AIM OF THE TASK: All lines below containing "CONMEBOL" are to be listed.

─── MATERIAL FOR THE TASK ───

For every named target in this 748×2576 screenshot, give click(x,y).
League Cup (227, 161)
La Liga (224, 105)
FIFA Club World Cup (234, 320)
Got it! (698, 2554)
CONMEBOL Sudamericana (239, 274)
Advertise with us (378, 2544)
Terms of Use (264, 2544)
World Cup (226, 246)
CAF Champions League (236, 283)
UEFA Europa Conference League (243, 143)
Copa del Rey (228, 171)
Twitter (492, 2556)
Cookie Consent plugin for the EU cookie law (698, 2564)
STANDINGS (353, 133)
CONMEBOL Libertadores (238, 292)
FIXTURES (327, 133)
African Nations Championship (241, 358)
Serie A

───

SOLUTION TO THE PROBLEM:
CONMEBOL Sudamericana (239, 274)
CONMEBOL Libertadores (238, 292)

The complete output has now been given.